The “sushi on the go” logo helps describe the menu, which features sushi bar staples, including nigiri and sashimi, shiso miso and seaweed salad, and maki and specialty sushi rolls.
But while the setup is primed for fast dining in the “fine-casual” restaurant, and takeaway from cooler shelves filled with pre-prepared food and drinks, there are more substantial offerings, too.
First come first served at the sushi bar, you can do 30-minute, $30 omakase for lunch and dinner, presented with all the chef-selected courses served together on a wooden board.
Bigger bites from the sushi bar, including the Sake to Me, with Scottish salmon, truffle chive, avocado cream, tobiko, wonton crunch, ponzu, cucumber, and volcano salt, can be ordered as a “mega maki” roll or in a bowl with rice or spring mix.
From the kitchen, the Royal “Sir-Loin,” with thin-sliced steak, fried onion, mushrooms, green onion, and wasabi aioli, also can be ordered in a bowl with rice or a spring mix.
Drinks range from canned and bottled sake, wine and beer to iced tea, and Maine Root fountain sodas.
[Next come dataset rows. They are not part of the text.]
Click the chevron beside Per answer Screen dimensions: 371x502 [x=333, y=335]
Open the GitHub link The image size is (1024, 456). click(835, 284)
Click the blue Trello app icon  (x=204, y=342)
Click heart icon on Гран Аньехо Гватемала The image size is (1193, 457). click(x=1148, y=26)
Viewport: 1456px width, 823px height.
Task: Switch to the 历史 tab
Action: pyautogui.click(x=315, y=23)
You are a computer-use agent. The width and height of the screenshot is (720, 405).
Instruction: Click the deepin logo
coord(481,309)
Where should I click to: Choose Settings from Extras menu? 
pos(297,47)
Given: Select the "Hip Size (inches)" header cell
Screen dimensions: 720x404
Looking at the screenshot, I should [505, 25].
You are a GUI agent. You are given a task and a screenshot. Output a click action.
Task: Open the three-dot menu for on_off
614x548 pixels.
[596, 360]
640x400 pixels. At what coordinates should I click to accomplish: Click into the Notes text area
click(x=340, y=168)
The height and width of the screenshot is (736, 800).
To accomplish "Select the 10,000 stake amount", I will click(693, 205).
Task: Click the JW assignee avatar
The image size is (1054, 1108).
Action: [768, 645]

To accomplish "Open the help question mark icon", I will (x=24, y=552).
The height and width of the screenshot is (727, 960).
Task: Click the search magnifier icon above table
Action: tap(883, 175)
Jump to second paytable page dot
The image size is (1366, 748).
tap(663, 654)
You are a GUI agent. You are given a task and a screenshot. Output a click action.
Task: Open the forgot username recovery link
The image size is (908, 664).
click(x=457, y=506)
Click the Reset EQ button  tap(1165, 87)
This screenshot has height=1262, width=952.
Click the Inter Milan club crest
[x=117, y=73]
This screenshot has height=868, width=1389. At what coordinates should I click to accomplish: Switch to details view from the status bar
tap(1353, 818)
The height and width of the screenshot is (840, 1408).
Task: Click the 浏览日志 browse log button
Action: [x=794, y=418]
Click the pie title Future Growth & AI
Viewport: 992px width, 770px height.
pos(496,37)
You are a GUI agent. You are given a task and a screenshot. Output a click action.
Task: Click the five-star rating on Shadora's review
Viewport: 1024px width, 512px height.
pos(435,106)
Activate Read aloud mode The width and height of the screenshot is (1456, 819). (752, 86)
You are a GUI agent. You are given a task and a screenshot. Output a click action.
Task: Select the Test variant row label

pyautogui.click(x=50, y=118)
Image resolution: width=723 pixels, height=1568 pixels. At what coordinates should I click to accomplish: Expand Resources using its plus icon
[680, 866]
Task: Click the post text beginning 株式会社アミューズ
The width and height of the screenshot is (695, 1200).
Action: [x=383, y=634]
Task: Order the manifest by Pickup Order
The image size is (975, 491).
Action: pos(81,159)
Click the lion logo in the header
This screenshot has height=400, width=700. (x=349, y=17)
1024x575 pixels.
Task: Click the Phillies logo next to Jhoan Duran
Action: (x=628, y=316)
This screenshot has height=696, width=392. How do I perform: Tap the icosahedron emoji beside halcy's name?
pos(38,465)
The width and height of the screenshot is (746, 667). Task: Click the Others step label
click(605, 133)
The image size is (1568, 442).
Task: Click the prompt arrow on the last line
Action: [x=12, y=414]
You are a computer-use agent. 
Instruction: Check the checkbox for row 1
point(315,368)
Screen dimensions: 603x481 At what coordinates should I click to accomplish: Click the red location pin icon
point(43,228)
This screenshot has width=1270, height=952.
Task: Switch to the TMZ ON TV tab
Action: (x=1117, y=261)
Slushies come in two flavors — nonalcoholic Yuzu Lemonade, and the Sugar ’n Spice cocktail made famous at O-Ku, whirled up with with habanero vodka and passionfruit.
For dessert, the must-try is the miso caramel soft-serve ice cream created for Sukoshi by Atlanta’s High Road Craft Ice Cream.
One afternoon last week, Sukoshi brand manager Zach Girgenti sat down at one of the communal tables to talk about the concept and the menu.
“I started out working for Indigo Road in Charlotte,” Girgenti said. “I worked at O-Ku, and helped open Oak Steakhouse there, and then they asked me to open up Sukoshi as a manager, and things progressed from there.
“O-Ku taught me everything I know about sushi. It’s a very sashimi- and nigiri-forward menu, so I got to know a lot about fish and fish quality, and understanding where the fish comes from, and how it can wind up being this beautiful and delicious dish.”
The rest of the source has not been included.